The main contents of Books 1 through 6 are in black-and-white, while Book 7 is in color; Campbell makes use of sepia line art as well, with contrasting tints on characters.

==Characters==

===Major characters===
- Cleo Lovedrop: eighteen-year-old student at a local art school.
- Trilby Bernarde: Cleo's best friend. Plays First Base for the towns softball team, the Worm Lizards. Goes running every night, and secretly loves Star Trek. Has known Cleo since childhood.
- Audrey Richter: Cleo's second friend, known for being kind but loud. Aspiring author who works as a babysitter while in college.
- Mara Zuzanny: Cleo's third friend. Quiet and aloof, and has pet roaches. Plays with Trilby as Second Base on the Worm Lizards softball team.

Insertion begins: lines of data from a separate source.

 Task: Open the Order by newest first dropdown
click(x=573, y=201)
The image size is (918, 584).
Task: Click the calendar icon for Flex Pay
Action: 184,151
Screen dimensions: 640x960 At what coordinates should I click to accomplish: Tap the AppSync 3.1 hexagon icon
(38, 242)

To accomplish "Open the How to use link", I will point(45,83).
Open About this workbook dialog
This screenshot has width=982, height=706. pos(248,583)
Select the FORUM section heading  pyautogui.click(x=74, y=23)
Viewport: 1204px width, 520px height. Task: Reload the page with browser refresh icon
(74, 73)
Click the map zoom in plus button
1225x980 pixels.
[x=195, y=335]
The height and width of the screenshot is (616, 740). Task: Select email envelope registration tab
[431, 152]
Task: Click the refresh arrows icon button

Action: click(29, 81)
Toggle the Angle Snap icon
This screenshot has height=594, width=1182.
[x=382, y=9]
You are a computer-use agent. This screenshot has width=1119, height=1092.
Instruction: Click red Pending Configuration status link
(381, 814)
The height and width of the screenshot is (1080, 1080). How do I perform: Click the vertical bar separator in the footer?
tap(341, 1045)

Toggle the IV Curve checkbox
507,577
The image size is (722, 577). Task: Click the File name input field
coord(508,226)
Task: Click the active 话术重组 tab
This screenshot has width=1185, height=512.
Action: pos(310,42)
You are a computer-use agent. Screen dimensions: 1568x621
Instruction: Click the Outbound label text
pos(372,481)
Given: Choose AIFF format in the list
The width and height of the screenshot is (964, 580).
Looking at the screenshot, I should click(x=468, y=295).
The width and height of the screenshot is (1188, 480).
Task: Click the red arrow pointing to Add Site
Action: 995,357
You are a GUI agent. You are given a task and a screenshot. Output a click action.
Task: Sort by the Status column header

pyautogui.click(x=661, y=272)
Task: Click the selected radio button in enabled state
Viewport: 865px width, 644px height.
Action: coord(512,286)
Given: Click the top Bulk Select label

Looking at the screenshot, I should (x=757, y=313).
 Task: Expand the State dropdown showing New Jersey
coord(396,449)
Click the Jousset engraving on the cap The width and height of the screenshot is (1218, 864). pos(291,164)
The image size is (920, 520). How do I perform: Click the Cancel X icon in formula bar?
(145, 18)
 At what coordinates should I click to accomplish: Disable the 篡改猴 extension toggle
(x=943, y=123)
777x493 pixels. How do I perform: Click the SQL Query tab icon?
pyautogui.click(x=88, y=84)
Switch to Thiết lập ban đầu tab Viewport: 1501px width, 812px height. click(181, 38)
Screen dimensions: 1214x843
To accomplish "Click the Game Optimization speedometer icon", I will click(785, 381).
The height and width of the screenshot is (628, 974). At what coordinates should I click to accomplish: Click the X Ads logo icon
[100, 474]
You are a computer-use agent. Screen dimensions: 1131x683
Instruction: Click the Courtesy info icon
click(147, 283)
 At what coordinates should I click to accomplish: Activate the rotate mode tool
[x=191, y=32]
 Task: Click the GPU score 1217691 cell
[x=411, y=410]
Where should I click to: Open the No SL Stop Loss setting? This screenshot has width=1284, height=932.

===Supporting characters===
- Penny Lovedrop: Cleo Lovedrop's older sister, works in interior design.
- Fern: Penny's mysterious employer, who lives in a mansion.
- Natalie Ringtree: Cleo Lovedrop's roommate, photographer.
- Myrtle Turenne: Cleo's troubled lover. Lead singer of the metal band, Slutty Angels.
- Martin Samson: Trilby's geeky boyfriend.
- Slicer: Aubrey’s roommate. On probation for selling drugs and frequently steals Aubrey’s vegan food.
- Fall Swanhile: One of the youngest characters at 15, plays left field for the softball team.
- Malady Mayapple: Cleo’s second roommate, close friend to Fern.
- Glen Neuhoff: Costume-maker.
- Beth McKenzie: Aubrey’s girlfriend, also pitcher for the softball team.
- Meiko: Cleo's pet cat.
- Vincent Verrier: Cleo Lovedrop's ex-boyfriend.
- Zia Morlon: Cleo's co-worker, Myrtle's roommate. Lost her left arm in a car accident during her drivers license test.
- Agent David Wolfe: FBI agent in town investigating, has pet monkey he keeps on his shoulder.
- Unknown: Masked vigilante who patrols the town at night.